Yo diría _uomo fatto e compiuto_.


----------



## joserafa_95

De hecho, se trata de una lengua. La frase dice: ¿Debería el spanglish ser considero una lengua hecha y derecha?  Es por eso que no estoy seguro de cuál sea la mejor opción.


----------



## Geviert

joserafa_95 said:


> De hecho, se trata de una lengua. La frase dice: ¿Debería el spanglish ser considero una lengua hecha y derecha?  Es por eso que no estoy seguro de cuál sea la mejor opción.



Bueno, en este caso, el contexto influye, como bien nos recuerda nuestro Neuro. En el caso de personas (como sugiere Oscar), _bello e (ben) fatto_ también podría usarse, siempre en el sentido de alguien que es bello y perfecto formalmente, en proporción (la antigua kalokagathia griega, el ser bello y bueno). Cuando se refiere a personas, diría que la expresión tiene ahora un uso principalmente coloquial (muchas veces indirecto, lascivo), a pesar que su origen (y uso) legítimo sea literario (Boccaccio ya lo usaba en su  Decameron).  

 Veamos directamente la prueba concreta: _Dovrebbe esssere considerato lo spanglish una lingua *bella e fatta*? _no suena mal, pero me parece adecuada para un contexto (muy) coloquial, puesto que se está considerando la lengua como una cosa (si se prefieren los sociologismos, como un "producto cultural").
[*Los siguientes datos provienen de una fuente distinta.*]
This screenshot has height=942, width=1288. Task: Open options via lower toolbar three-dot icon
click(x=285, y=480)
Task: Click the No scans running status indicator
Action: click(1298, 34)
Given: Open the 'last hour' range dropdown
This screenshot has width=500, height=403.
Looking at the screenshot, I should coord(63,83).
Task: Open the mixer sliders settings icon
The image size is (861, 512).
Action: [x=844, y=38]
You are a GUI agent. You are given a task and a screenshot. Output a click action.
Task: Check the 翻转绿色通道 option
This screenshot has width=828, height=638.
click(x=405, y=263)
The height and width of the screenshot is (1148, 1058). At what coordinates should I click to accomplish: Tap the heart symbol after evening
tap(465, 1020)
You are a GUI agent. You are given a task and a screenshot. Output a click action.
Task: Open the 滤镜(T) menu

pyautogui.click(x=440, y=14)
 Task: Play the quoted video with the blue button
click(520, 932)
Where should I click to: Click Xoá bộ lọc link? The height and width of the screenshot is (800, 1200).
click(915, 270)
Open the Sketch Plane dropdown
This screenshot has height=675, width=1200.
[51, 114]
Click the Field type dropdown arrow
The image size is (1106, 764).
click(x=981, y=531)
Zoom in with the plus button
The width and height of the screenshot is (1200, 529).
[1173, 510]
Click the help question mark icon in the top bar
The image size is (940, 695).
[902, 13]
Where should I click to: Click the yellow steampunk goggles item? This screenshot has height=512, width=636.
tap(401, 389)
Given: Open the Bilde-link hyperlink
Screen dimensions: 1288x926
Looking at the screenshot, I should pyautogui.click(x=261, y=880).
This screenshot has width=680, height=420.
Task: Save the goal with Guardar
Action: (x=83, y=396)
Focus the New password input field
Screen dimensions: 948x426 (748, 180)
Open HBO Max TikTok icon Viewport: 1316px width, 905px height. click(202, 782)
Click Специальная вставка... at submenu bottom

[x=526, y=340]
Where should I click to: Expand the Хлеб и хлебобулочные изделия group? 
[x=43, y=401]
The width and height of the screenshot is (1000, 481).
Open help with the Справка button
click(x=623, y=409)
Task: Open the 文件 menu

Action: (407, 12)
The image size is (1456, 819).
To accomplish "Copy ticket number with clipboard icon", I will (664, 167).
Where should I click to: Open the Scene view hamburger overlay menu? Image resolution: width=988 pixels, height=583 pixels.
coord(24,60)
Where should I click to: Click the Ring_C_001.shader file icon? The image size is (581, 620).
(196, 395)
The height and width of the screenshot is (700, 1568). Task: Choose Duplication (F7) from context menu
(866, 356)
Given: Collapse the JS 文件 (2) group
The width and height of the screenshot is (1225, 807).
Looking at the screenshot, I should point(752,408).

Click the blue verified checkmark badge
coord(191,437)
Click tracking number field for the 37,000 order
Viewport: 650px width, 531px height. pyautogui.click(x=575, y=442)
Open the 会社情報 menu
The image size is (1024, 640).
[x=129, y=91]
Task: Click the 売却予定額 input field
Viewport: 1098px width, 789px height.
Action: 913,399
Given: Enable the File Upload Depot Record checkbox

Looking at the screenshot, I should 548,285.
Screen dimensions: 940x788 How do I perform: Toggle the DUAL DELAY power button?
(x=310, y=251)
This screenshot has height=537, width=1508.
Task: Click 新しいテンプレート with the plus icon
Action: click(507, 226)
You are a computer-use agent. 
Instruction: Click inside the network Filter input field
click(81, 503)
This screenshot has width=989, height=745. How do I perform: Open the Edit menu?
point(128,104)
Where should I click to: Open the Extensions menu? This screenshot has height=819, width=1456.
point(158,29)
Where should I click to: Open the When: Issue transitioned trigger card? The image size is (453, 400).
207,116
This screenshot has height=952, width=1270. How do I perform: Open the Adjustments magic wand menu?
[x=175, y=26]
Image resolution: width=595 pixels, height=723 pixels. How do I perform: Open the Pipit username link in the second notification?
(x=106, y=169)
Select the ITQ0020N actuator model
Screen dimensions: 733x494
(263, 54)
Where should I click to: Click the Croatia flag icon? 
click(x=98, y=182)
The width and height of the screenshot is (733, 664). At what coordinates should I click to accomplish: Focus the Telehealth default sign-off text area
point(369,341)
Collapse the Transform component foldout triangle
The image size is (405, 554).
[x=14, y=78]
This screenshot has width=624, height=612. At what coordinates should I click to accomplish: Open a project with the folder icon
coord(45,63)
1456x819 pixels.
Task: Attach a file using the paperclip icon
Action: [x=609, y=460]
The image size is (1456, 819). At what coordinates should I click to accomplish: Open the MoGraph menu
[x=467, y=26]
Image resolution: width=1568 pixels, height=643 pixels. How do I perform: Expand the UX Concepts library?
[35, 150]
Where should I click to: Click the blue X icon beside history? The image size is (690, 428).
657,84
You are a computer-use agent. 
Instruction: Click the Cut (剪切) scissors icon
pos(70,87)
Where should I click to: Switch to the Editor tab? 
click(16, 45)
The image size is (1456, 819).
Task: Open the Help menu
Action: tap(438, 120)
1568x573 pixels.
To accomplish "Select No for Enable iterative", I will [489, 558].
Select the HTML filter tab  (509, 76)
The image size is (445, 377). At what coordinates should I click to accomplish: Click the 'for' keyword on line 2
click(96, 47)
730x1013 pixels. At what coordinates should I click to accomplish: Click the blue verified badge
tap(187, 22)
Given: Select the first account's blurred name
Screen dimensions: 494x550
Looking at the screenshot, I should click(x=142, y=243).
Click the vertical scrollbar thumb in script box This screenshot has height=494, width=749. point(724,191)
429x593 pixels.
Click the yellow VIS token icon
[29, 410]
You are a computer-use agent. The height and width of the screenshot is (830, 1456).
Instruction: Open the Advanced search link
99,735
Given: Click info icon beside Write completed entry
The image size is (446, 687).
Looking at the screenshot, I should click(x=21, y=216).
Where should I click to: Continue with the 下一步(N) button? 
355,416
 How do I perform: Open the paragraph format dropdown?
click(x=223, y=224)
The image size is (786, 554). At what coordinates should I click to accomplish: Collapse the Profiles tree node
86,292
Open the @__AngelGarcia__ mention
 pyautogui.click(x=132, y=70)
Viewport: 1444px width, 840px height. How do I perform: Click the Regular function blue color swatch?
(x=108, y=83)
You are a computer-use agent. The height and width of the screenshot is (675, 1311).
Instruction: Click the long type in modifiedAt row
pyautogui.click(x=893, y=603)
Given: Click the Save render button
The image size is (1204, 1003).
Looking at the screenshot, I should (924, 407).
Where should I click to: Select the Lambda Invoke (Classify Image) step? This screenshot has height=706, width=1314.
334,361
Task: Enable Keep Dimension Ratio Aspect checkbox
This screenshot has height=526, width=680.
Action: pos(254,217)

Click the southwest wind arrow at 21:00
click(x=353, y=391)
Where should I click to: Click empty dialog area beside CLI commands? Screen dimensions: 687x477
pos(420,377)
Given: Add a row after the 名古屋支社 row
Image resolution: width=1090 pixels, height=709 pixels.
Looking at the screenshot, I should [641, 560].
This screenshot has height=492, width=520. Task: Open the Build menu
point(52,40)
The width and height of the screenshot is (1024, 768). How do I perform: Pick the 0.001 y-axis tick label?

Yo diría: _dovrebbe esssere considerato lo spanglish una lingua bella e compiuta/bella e perfetta?  _


----------



## Larroja

Oppure: ... una lingua fatta e finita?


----------



## Geviert

Larroja said:


> Oppure: ... una lingua fatta e finita?



Sarebbe certamente più preciso letteralmente, ma non saprei se l'espressione "fatta (-o) e finita (-o)" può essere considerata una locuzione aggettivale (come nel caso di _hecho y derecho_) oppure una traduzione letterale. Magari _fatta e finita bene_, altrimenti qualcuno può capire "fatta e e non più parlata, conclusa", nel senso di una lingua morta (che poi lo spanglish sia una lingua o meno, è già un'altra domanda ).


----------



## Neuromante

¿Fatta e compiuta?


----------



## ursu-lab

Io direi "*bell'e* fatta".


----------



## a malta

Buona sera!
In questo caso direi "una lingua vera e propria".
Ciao


----------



## Geviert

a malta said:


> Buona sera!
> In questo caso direi "una lingua vera e propria".
> Ciao


----------



## joserafa_95

Muchas gracias! Creo que utilizaré "...una lingua vera e propria" creo que tiene el sentido que debería tener de acuerdo con el texto.


----------



## ursu-lab

Un altro modo di dire: "con tutti i crismi", nel senso di una lingua con delle regole fissate.


----------



## DIANAPRINCI

a malta said:


> Buona sera!
> In questo caso direi "una lingua vera e propria".
> Ciao


Yo también.


----------